可以说,“雾与雨”在安哲罗普洛斯影片中富有多变的形态和表情,是一个没有台词的角色,完善与推进着叙事的完成。
《塞瑟岛之旅》中的老人在浓雾中解开筏子上的缆绳,在大海中漂移,凄惨又无奈;《尤利西斯的凝视》中,大雾中狂欢的人群与大雾中生命的殒逝,令人震惊而愤怒;《雾中风景》中姐弟俩在充盈着大雾的公路中,向着想象中的父亲前进,茫然无依又凄苦无助;《永恒与一天》中阿尔巴尼亚小孩回家必经的边境,迷雾重重,像不可预知的未来……在安哲罗普洛斯的影片中,“雾与雨”作为一个重要的角色,既是故事发生与发展的场所,也是主人公内心活动的外化,为影片营造出一种充满悲剧意蕴的诗意空间。
色彩是电影艺术的基本建构元素和造型语言的重要组成部分,也是电影艺术产生冲击力和感染力的重要前提。
虽然色彩是银幕形象的自然特征,可以营造出一种真实感,但是善于运用色彩并不仅仅是增加画面元素的真实感。
爱森斯坦说过:“首先应当考虑色彩的意义。
”①色彩除了具备再现性外,还具有表现性,可以外化主人公的心理状态。
破旧的村落与街景,朦胧的大雾与细雨,萧瑟的秋冬季节,阴沉的天空与灰暗的大地,使得安哲罗普洛斯作品的影调基本是灰黑色的。

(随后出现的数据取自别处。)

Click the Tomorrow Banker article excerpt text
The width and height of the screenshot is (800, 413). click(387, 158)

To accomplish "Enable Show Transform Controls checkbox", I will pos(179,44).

灰黑色营造出一种悲剧氛围,给故事的展开提供了恰如其分的叙境。
除了自然环境的色彩阴郁暗哑之外,演员服装的颜色也多以灰黑两色为主,新娘子的礼服是安哲罗普洛斯影片中唯一的亮色。
在安哲罗普洛斯的影片中,多次出现结婚场面,新娘子的白色礼服和周围阴暗的环境形成鲜明对照,环境色彩的黯淡反而决定并加剧了白色婚纱的悲剧感,婚纱已不是幸福的符码,而是悲哀的见证。
除画面外,音乐的运用与渲染也提升了安哲罗普洛斯电影的悲剧性。
音乐作为另一种叙事手段,推进着故事发展,与视觉层面一起构成安哲罗普洛斯影片的悲剧世界。

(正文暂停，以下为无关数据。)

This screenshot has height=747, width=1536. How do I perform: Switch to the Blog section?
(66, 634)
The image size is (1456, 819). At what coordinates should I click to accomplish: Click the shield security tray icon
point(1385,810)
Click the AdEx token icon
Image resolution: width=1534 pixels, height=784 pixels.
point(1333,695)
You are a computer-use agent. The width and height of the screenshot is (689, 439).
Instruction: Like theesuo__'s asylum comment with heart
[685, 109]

(二)音乐铺陈艾莲妮•卡兰德若(Eleni Karaindrou)是一位无限忧悒的巴尔干悲歌谱写者,是安哲罗普洛斯大部分作品的配乐人。
深沉、忧郁、哀婉、凝重是卡兰德若音乐的特色。
她善用同一主调,再做不同的编排与变奏,形成多层次的听觉空间。
卡兰德若精炼内凝而极富感染力的音乐大多取自希腊民间音乐素材。
简单朴素的民歌、民谣旋律经过主题变奏后,辅以低回舒缓的节奏,配以民间弦乐器延宕而多层次的协奏,生成更丰满细腻的主题,延伸了古希腊神秘与厚重的生命气息。
安哲罗普洛斯用缓慢的长镜头表现对历史、时间和生命的思考,卡兰德若则用凝重的音符使安哲罗普洛斯的悲剧世界更显立体。

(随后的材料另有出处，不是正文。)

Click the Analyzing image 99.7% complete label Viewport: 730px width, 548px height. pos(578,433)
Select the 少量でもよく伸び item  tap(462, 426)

下面以《永恒与一天》中较具代表性的配乐为例,说明卡兰德若的音乐铺陈对影片悲剧性的提升。
《永恒与一天》中音乐的节奏型和音阶走势存在矛盾。
旋律主题是充满动感的三拍子节奏,具有向前发展的力量;但是,音阶呈下行趋势,在节奏轻快的地方,往往是一个乐器的独奏,顶多一个乐器协奏,而且,弱音很多。
这种矛盾性契合了安哲罗普洛斯电影的悲剧主题。
《永恒与一天》有18段音乐,分别是Hearing the Time、 By the Sea 、Eternity Theme、Parting A、 Depart and Eternity Theme 、Borders 、Wedding Dance 、Parting B 、To a Dead Friend 、Eternity Theme: Variation I 、Depart and Eternity Theme: Variation I 、Bus-Part I 、Depart and Eternity Theme: Variation II 、Bus-Part II、 Trio and Eternity Theme 、The Poet、 Depart and Eternity Theme: Variation III 、Depart 。
卡兰德若配合不同画面、利用不同曲式与配器的编排,使主旋律在不同变奏下再现,这使影片形成了多层次的听觉空间。
卡兰德若在同一主题的不同变奏中阐释着时间与生命的悲剧性存在。
《永恒与一天》中的音乐具有很强的结构性,围绕着“Eternity Theme”这个悲剧主题展开。
影片开始七分半钟时,弦乐“Eternity Theme”在亚历山大的内心独白中响起,这既是对影片开篇钢琴曲“By the Sea ”的展开,也是亚历山大心境的一种外化形式。
“Depart and Eternity Theme”是大悲剧主题下的一个分主题,在影片中有三次变奏。
具象的画面与抽象的音乐共同阐释出分离与永恒、生命与孤独的悲剧主题。
“Borders”和“To a Dead Friend”是大悲剧主题的有力强化。
伴随“Borders”旋律的是一个长镜头,镜头之下满是边境铁丝网上挂着的尸体,缓慢沉重的旋律与残酷至极的画面将悲剧主题阐发得淋漓尽致。
“To a Dead Friend”是卡兰德若专门为小男孩送别亡友作的曲子,这首曲子用单簧管演奏并随意延宕,悲哀之情充盈着整个画面。
在大的悲剧主题中,卡兰德若用了一段节奏欢快的民歌风小步舞曲,这段音乐出现在影片中的结婚场面,以手风琴和小提琴演奏。
欢快的节奏、明亮的婚纱与阴暗的环境形成鲜明对比,使悲剧主题更加显明。
影片结尾处,亚历山大与小男孩在公车上看到形形色色的人:手执红棋的革命青年,上车后争吵的情侣,在车厢内奏乐的流浪艺人,超越时空的19世纪诗人……这是亚历山大在生命弥留之际对人生的一次悲剧性回顾。
在这个段落中,卡兰德若配了三段音乐,使视觉空间得到延伸。
“Bus–Part1”以手风琴独奏,凄清萧索,使画面中空荡荡的车厢更显冷清。
“Bus-part2”则改以曼陀林(Mandolin)演奏,孤独凄冷,暗合了亚历山大的心境。
“Trio and Eternity Theme”由三个流浪艺人在车厢内现场演奏,声音与画面相互配合,构建出一个内蕴丰厚的心理空间。
卡兰德若的音乐总是熨帖地存在于安哲罗普洛斯的影片中。
二人在1982年结识以来,一直合作至今。